• WHAT IS BEING ASKED: Go to the line below that has "This screenshot has width=1472, height=812.", print it and each line after it exactly, and stop after the line that has "At what coordinates"; leave out pictures.

[Pixel coordinate grounding data]

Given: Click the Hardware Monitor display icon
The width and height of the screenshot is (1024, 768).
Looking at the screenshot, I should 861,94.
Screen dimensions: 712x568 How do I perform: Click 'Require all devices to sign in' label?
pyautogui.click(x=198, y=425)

* * *

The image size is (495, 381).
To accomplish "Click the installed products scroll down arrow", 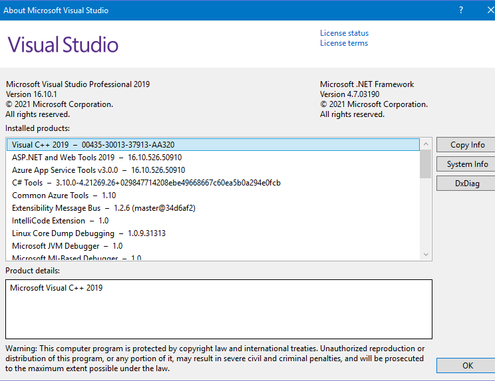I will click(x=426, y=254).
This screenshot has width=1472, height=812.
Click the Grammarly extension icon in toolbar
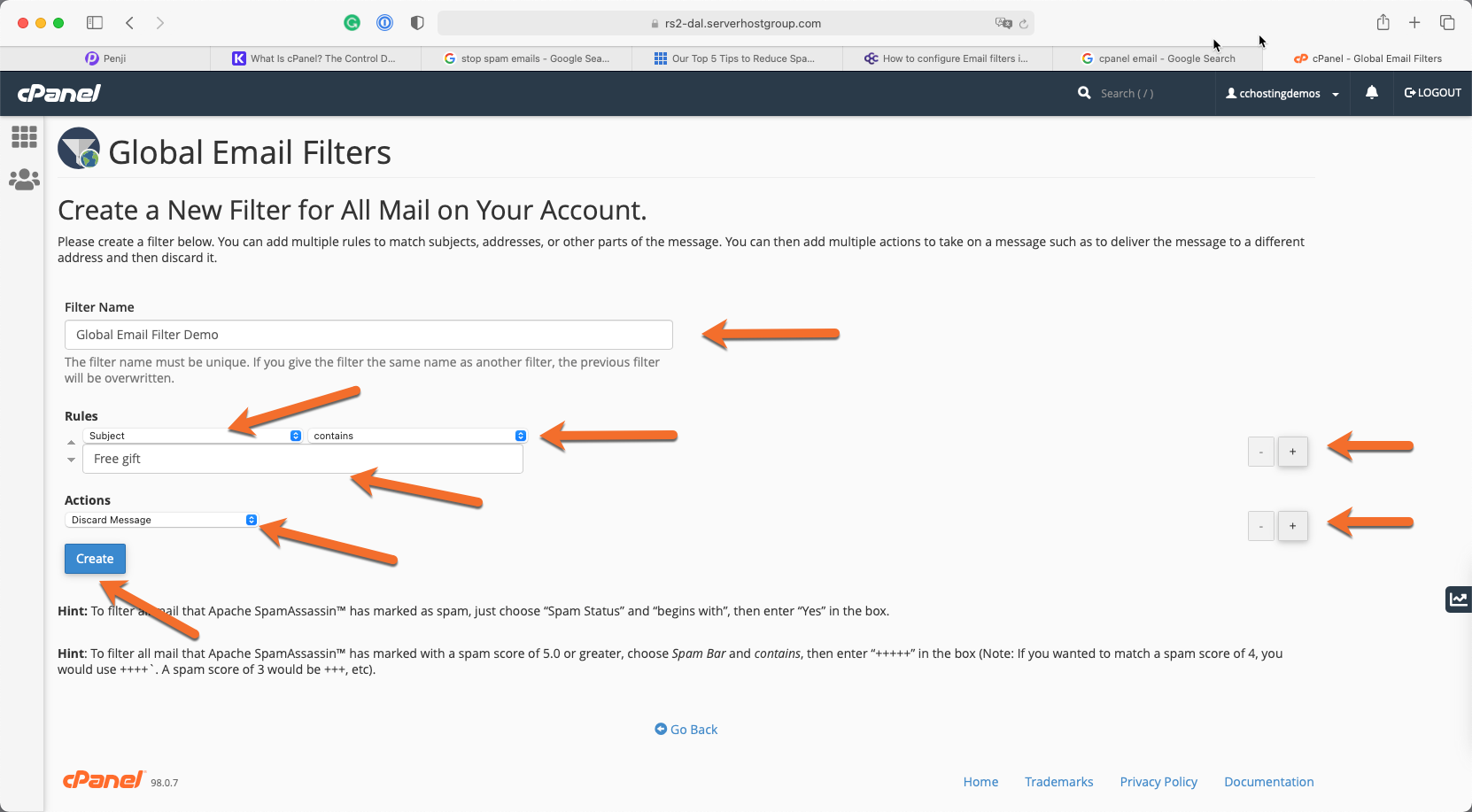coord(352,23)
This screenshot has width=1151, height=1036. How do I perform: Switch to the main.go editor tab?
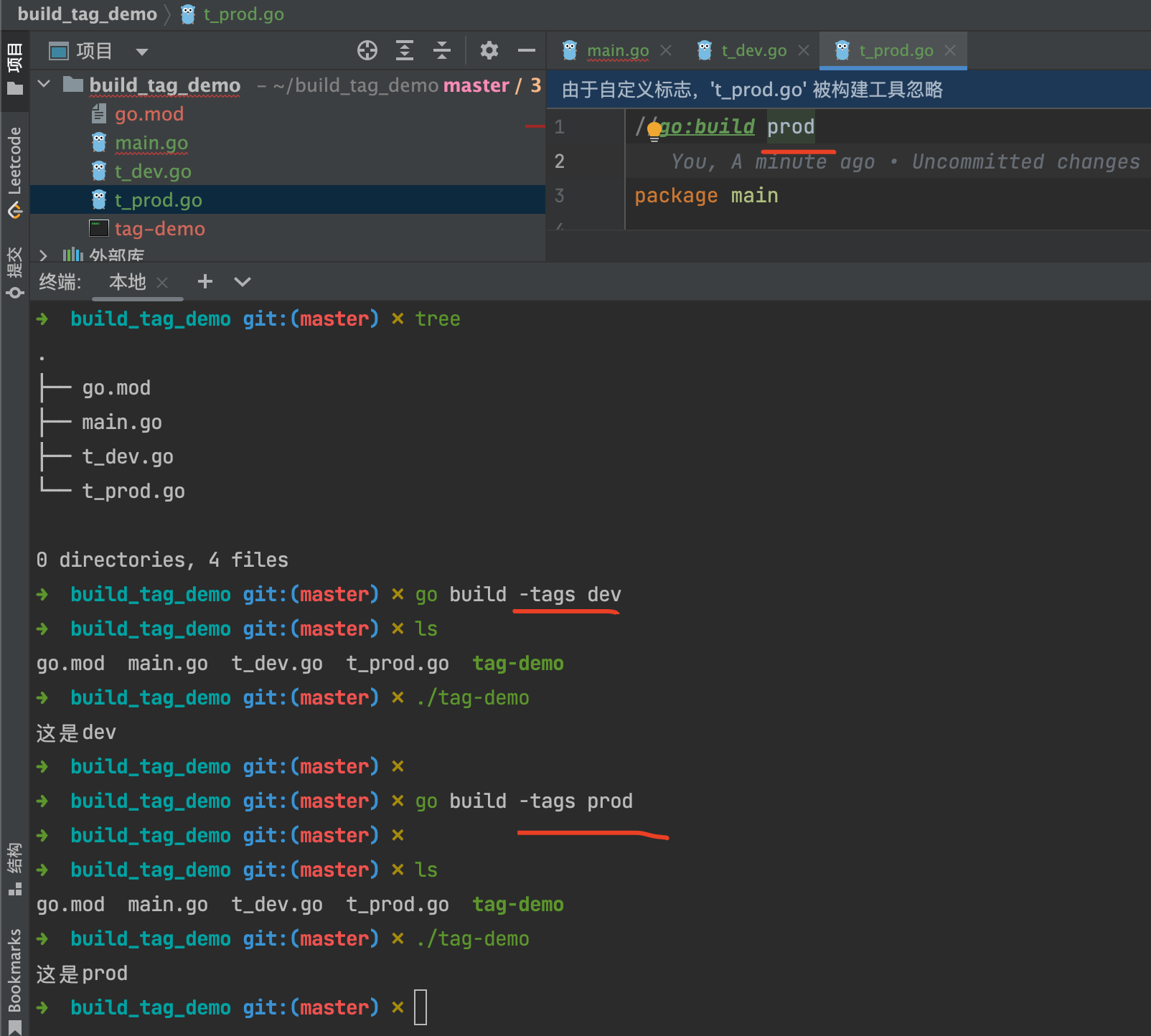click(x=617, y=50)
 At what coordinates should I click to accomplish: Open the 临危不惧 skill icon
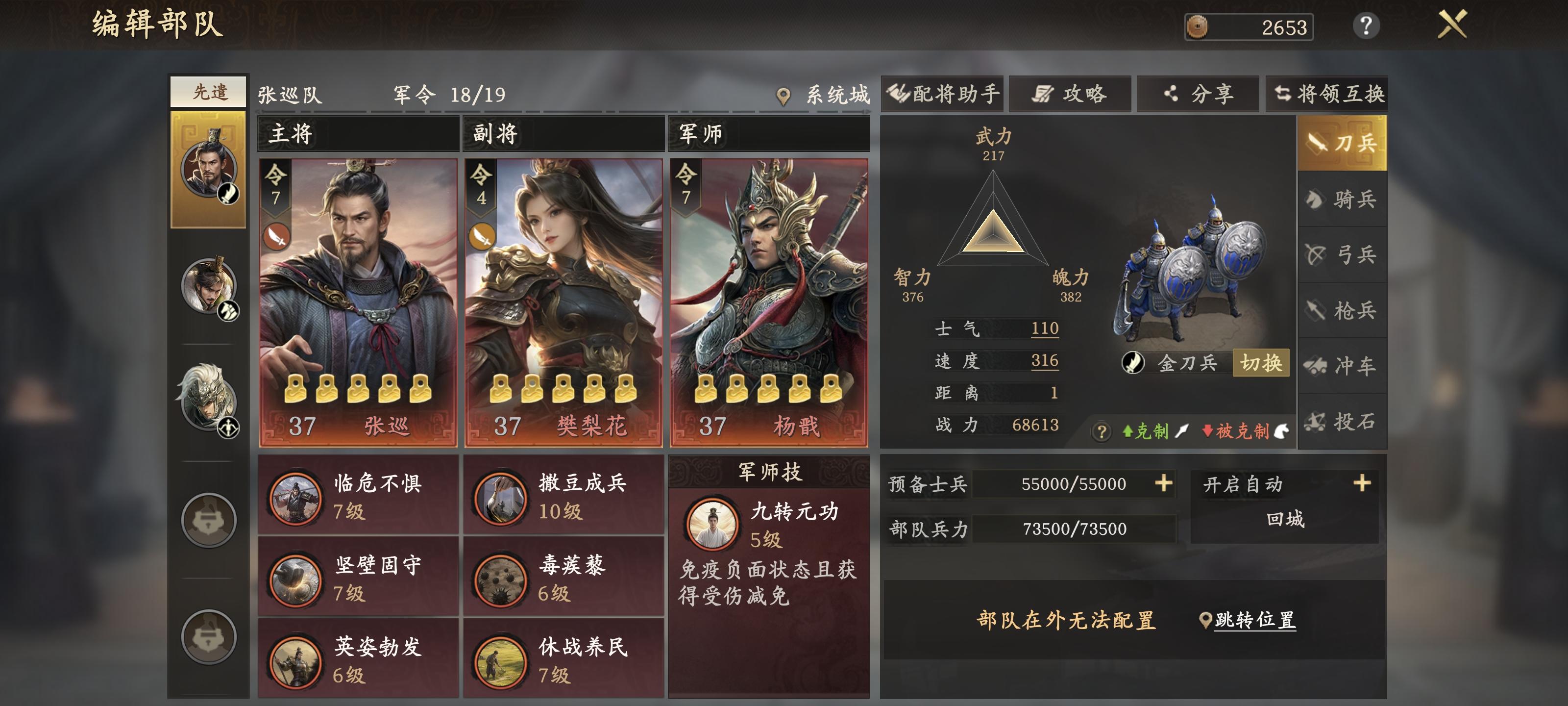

• ANSWER FOR THE TASK:
This screenshot has width=1472, height=812.
Click the Grammarly extension icon in toolbar
coord(352,23)
This screenshot has width=1151, height=1036. How do I perform: Switch to the main.go editor tab?
click(x=617, y=50)
 At what coordinates should I click to accomplish: Open the 临危不惧 skill icon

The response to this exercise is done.